→ RECORDS FOR THIS TASK
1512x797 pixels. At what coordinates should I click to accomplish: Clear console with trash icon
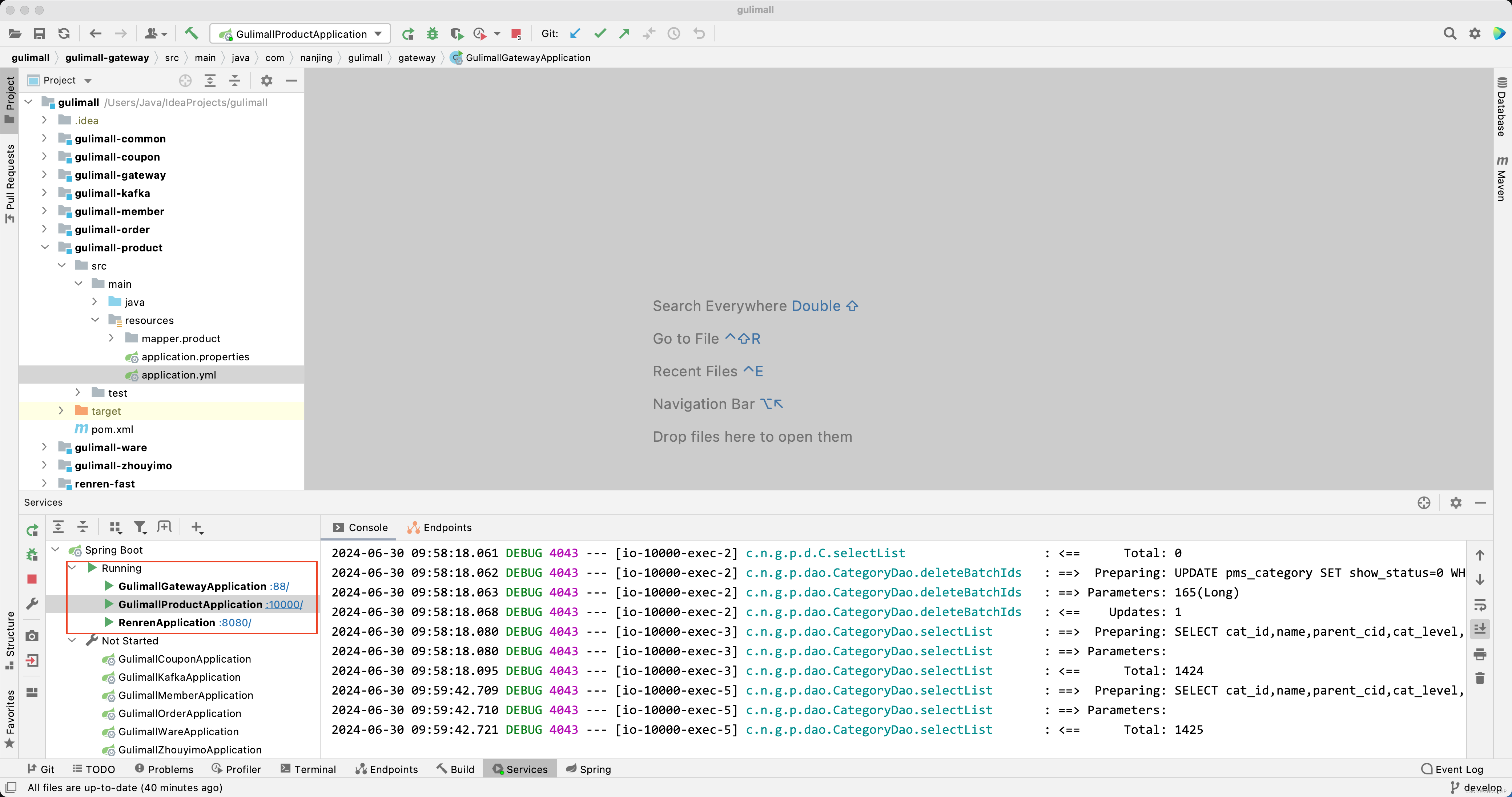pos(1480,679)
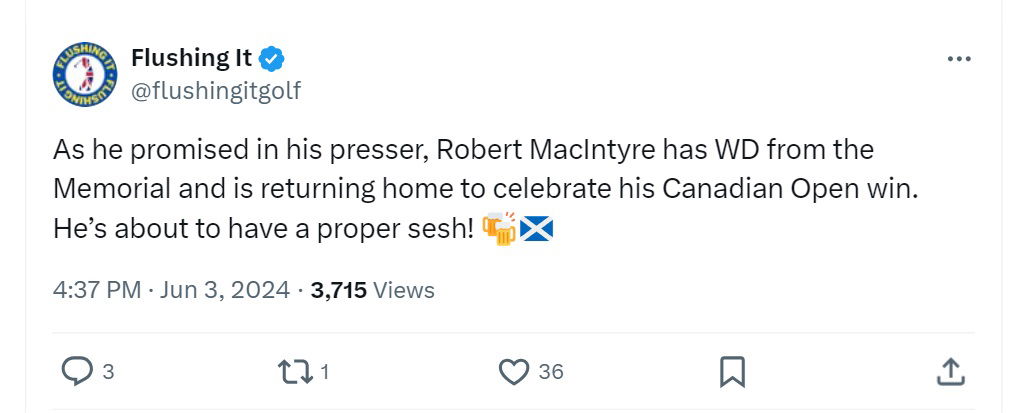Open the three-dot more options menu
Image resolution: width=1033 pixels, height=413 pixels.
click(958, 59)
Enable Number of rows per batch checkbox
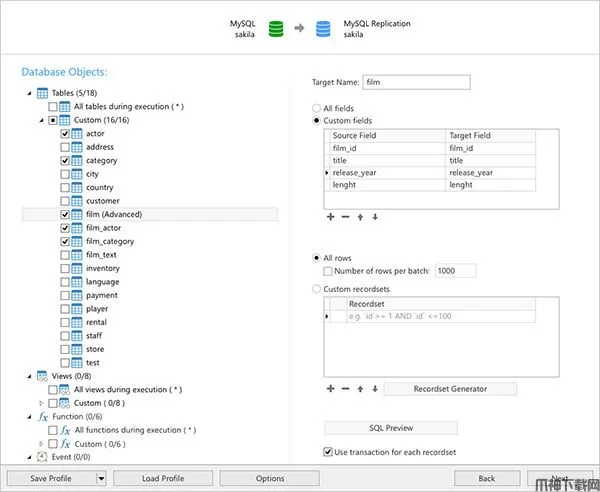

→ PROMPT
Output all the entries above verbatim, line for line, omitting the pictures.

→ IN RESPONSE
1512x797 pixels. At what coordinates should I click to accomplish: Clear console with trash icon
pos(1480,679)
Open the three-dot more options menu
Image resolution: width=1033 pixels, height=413 pixels.
click(958, 59)
Enable Number of rows per batch checkbox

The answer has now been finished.